9.3 If after the expiration of the payment term Studio Lenneke Wispelwey has not received (full) payment, the buyer is in default and owes Studio Lenneke Wispelwey interest equal to the statutory rate, as it applies to consumer or business transactions, depending on the nature of the buyer. All costs incurred by Studio Lenneke Wispelwey, such as litigation and judicial and extrajudicial costs, including the costs of legal assistance, bailiffs and debt collection agencies, incurred in connection with the late payment of the buyer, shall be borne by the buyer. The extrajudicial costs are set to at least 10% of the invoice amount with a minimum of € 150, - excluding VAT.

9.4 Payments can only be made by the use of a bank transfer, iDeal or Paypal.

10. Suspension and dissolution powers

10.1 In addition to what is provided in case of force majeure (article 14) and in cases described in Article 6, is Studio Lenneke Wispelwey authorized to (partly) suspend the fulfillment of its obligations under all agreements existing between the parties, or to dissolve agreements without notice or judicial intervention, wholly or in part:

a if the buyer is in default or when Studio Lenneke Wispelwey has good reason to fear that the buyer will not or not completely fulfill his obligations and / or not fulfill them timely;

b. in the event of liquidation, (application of)moratorium, bankruptcy, debt, debt restructuring or any other circumstance whereby the buyer no longer freely dispose of his assets;

c. if circumstances arise which makes fulfillment of the agreement impossible or unaltered maintenance of the agreement cannot reasonably be demanded of Studio Lenneke Wispelwey.

10.2 The cases as referred to in 10.1 make it more over possible for Studio Lenneke Wispelwey to make any obligations of the buyer immediately due and payable, and Studio Lenneke Wispelwey will not be held accountable for any compensation. The latter does not apply if the dissolution of the agreement is a result of circumstances not attributable to the buyer.

10.3 When the buyer fails to fulfill the due payment for ordered products is Studio Lenneke Wispelwey entitled after 21 days to dissolve the agreement.

11. Warranties and advertisements

11.1 The products supplied by Studio Lenneke Wispelwey are made with the greatest possible care and meet the normal requirements and standards that at the time of delivery can reasonably be made and for which they under normal use are intended.

11.2 The buyer is obliged to inspect the products immediately upon receipt. In case of any defects the buyer has to notify Studio Lenneke Wispelwey within 5 days - and external defects must be reported immediately- written, reasoned and with a photo of the defect.

11.3 If it is proven that a product does not meet the agreement and the complaint has been filed timely, then Studio Lenneke Wispelwey has the choice to either replace the product, or to ensure restoration of the product or to refund the invoice price plus shipping costs.

11.4 All data, models and images concerning colors, materials, sizes and finishes are indicative. Deviations herein constitute no reasons for rejection, reduction, dissolution of the agreement or compensation for damages, if these deviations are of minor importance.

12. Intellectual property rights

12.1 The buyer expressly acknowledges that all rights of intellectual and / or industrial property relating to the products made available to him by Studio Lenneke Wispelwey, including any products, materials and information, (the appearance of) samples, packaging, labels, the design, composition and / or specifications of samples, products and intermediates, as well as technical and commercial know-how, models, molds, designs and patterns, are owned by Studio Lenneke Wispelwey, its suppliers or other claimants.

▶ **EXERCISE AIM**:
Answer from the terms of sale above:
1. Which payment methods are allowed?
2. After how many days of unpaid orders may Studio Lenneke Wispelwey dissolve the agreement?
3. Within how many days must the buyer report defects?

▶ **DATA LINES**:
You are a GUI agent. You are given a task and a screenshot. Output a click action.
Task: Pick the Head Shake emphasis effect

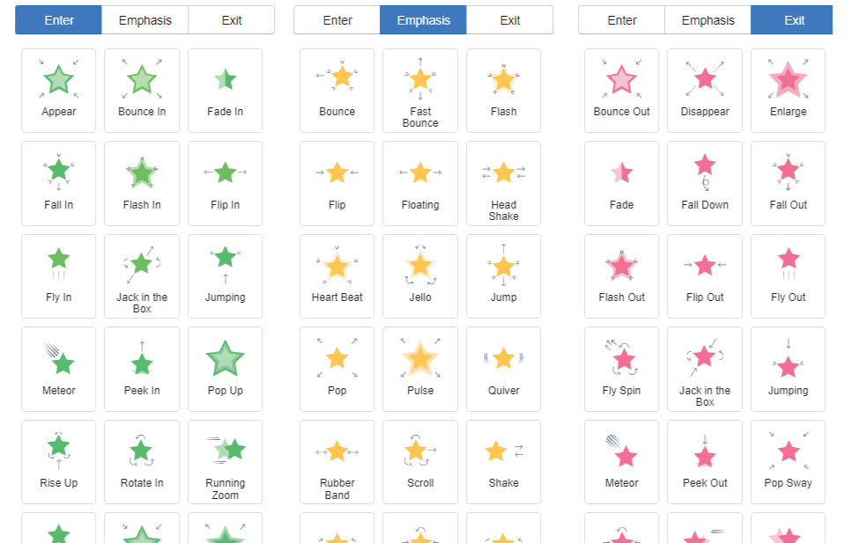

▶ **EXERCISE ANSWER**:
1. Bank transfer, iDeal or Paypal.
2. 21 days.
3. 5 days.